INPUT FOR THIS TASK START

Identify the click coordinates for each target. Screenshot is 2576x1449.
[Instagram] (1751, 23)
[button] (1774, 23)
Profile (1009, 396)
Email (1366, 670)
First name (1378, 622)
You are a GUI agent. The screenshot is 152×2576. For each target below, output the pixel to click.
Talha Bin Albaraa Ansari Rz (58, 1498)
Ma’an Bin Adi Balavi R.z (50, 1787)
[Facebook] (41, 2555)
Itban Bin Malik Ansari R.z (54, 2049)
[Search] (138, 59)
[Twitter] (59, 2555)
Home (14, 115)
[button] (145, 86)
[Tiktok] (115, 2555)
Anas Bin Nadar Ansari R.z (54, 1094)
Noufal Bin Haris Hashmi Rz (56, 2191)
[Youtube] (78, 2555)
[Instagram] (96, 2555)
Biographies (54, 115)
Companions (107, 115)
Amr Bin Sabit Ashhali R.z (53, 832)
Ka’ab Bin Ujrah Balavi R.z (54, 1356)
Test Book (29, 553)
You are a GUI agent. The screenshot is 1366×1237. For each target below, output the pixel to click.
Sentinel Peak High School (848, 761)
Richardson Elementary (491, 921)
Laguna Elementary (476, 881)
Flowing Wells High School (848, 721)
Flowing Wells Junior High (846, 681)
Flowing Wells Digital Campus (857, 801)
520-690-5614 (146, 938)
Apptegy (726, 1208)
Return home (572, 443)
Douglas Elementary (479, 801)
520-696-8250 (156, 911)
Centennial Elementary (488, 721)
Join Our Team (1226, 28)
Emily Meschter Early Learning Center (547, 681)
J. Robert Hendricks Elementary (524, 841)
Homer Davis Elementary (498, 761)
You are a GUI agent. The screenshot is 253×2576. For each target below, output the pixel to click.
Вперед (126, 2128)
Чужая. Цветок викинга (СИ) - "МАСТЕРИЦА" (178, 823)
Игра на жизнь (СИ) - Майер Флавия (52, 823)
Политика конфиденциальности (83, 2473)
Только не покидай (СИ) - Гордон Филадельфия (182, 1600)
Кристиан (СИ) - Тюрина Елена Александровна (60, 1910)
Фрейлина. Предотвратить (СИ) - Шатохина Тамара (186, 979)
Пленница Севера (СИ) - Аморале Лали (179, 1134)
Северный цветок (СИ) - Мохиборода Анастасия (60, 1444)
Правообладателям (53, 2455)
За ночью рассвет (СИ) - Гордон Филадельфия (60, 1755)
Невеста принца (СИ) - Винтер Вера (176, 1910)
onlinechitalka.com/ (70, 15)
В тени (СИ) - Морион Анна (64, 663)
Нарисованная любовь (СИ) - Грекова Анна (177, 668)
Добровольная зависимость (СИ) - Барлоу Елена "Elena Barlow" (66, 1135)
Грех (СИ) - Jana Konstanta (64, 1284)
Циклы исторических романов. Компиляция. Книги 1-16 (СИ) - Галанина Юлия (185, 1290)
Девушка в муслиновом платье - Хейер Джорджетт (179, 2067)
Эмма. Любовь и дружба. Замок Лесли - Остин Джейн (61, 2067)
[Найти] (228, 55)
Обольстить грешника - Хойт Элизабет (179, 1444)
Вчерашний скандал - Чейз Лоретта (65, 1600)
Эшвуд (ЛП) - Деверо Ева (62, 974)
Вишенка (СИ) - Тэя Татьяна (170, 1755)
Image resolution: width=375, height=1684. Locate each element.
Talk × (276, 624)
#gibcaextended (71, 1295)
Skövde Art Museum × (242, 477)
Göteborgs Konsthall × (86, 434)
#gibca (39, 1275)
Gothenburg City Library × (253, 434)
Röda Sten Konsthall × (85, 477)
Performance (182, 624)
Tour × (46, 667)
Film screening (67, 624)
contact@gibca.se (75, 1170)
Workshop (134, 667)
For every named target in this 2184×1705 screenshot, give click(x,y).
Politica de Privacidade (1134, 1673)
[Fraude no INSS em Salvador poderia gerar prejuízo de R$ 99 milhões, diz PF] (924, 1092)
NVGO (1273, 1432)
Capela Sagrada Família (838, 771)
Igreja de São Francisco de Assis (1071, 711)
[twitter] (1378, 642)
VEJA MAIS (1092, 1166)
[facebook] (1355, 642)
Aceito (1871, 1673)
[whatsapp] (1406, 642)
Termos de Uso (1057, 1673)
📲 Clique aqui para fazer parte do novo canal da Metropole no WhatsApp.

INPUT FOR THIS TASK END

The expected result is a copy of each line in the records where "Елена" appears.

__YOUR RESPONSE__
Кристиан (СИ) - Тюрина Елена Александровна (60, 1910)
Добровольная зависимость (СИ) - Барлоу Елена "Elena Barlow" (66, 1135)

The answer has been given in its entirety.